** TASK GOAL **
Line by line, transcribe the data below exactly and pass over the images.

[Stored data]
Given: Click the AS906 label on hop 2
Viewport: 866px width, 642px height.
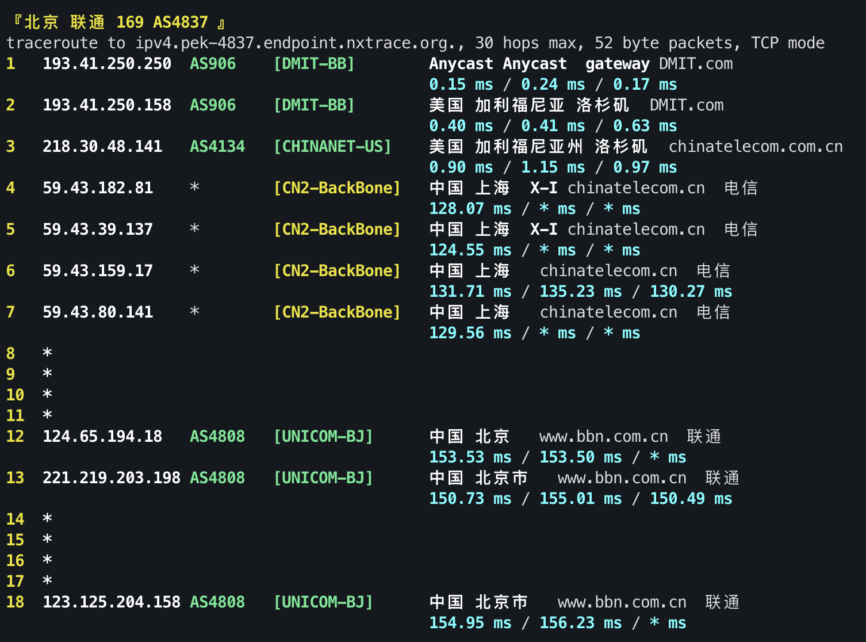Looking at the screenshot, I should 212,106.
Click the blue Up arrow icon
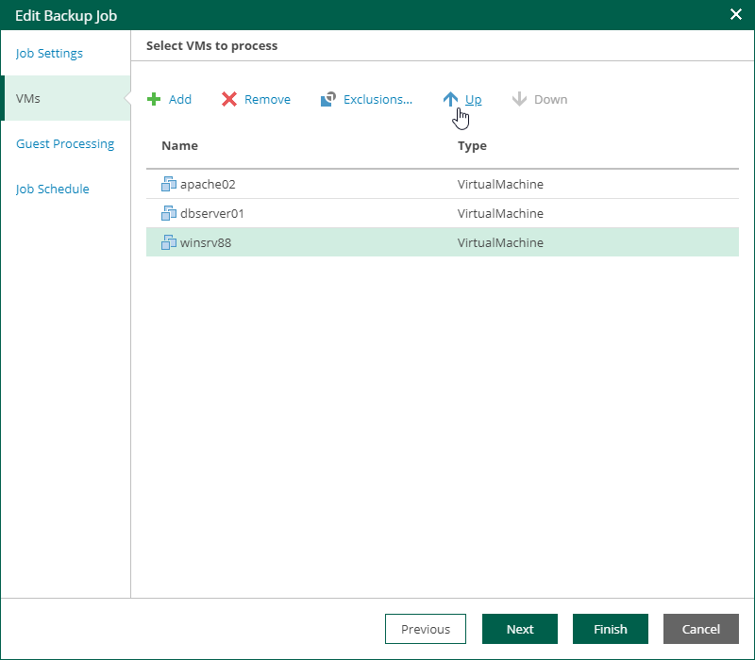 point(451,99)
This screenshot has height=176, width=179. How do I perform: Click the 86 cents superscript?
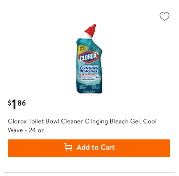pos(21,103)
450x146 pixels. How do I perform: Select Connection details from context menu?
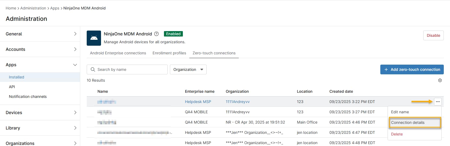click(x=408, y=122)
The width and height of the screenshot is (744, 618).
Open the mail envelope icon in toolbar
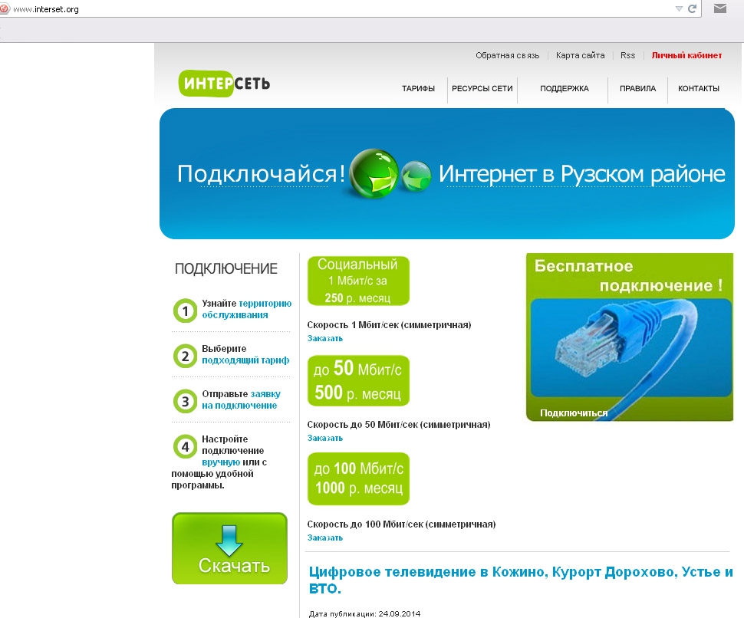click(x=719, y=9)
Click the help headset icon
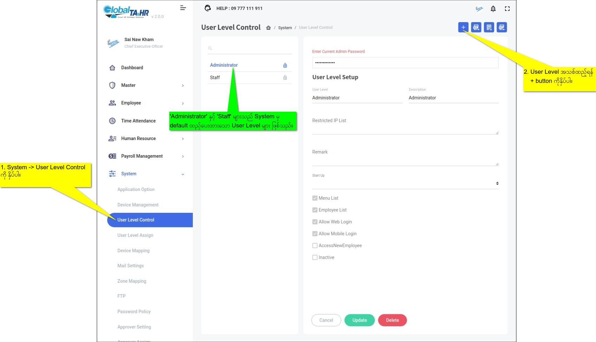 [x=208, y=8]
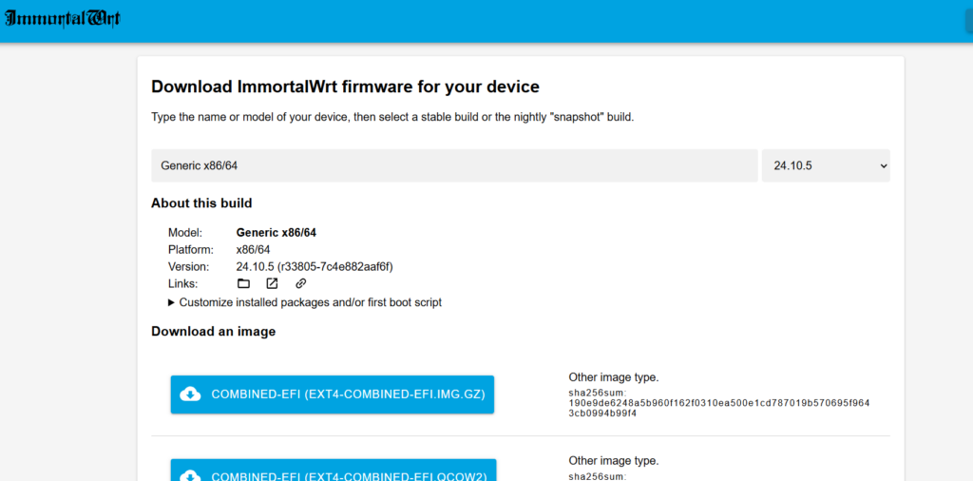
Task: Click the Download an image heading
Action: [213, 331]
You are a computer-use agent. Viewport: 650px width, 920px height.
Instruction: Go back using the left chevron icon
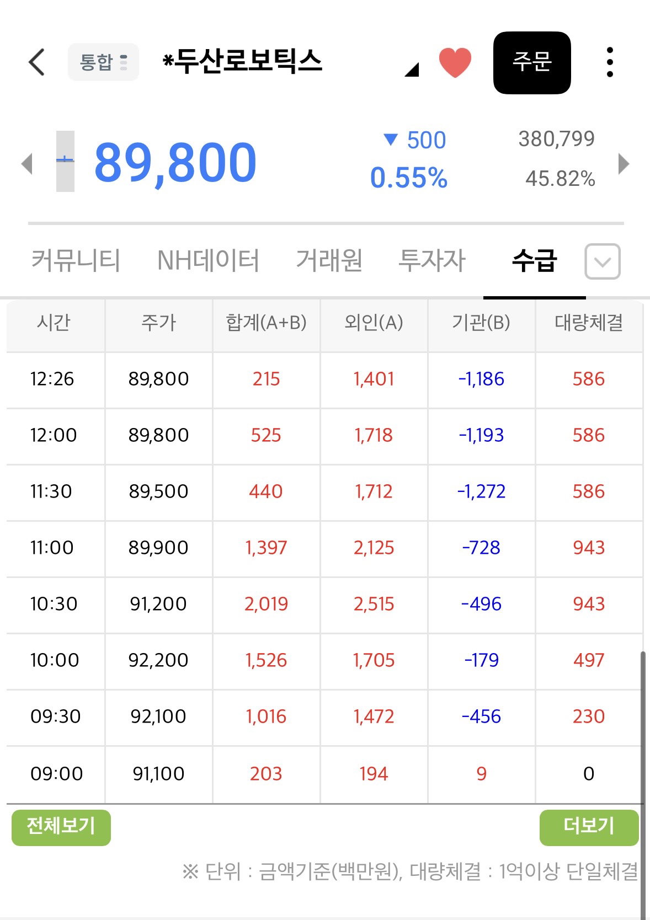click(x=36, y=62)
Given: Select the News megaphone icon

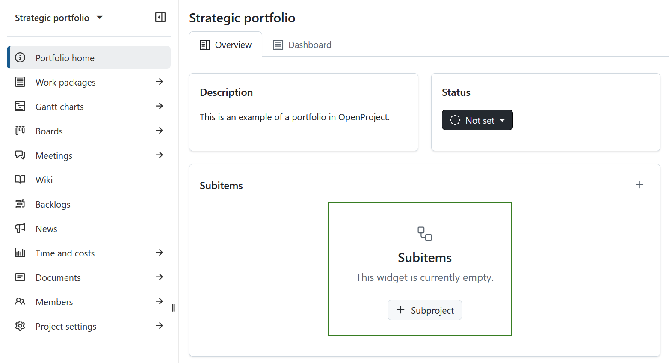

** ANSWER TO THIS EXERCISE **
Given: Click the AS906 label on hop 2
Viewport: 866px width, 642px height.
Looking at the screenshot, I should 212,106.
Click the blue Up arrow icon
 point(451,99)
This screenshot has height=176, width=179. How do I perform: Click the 86 cents superscript?
pos(21,103)
450x146 pixels. How do I perform: Select Connection details from context menu?
click(x=408, y=122)
The width and height of the screenshot is (744, 618).
Open the mail envelope icon in toolbar
click(x=719, y=9)
Click the help headset icon
 [x=208, y=8]
Task: Click the Download an image heading
Action: [213, 331]
You are a computer-use agent. Viewport: 650px width, 920px height.
Instruction: Go back using the left chevron icon
click(x=36, y=62)
Given: Select the News megaphone icon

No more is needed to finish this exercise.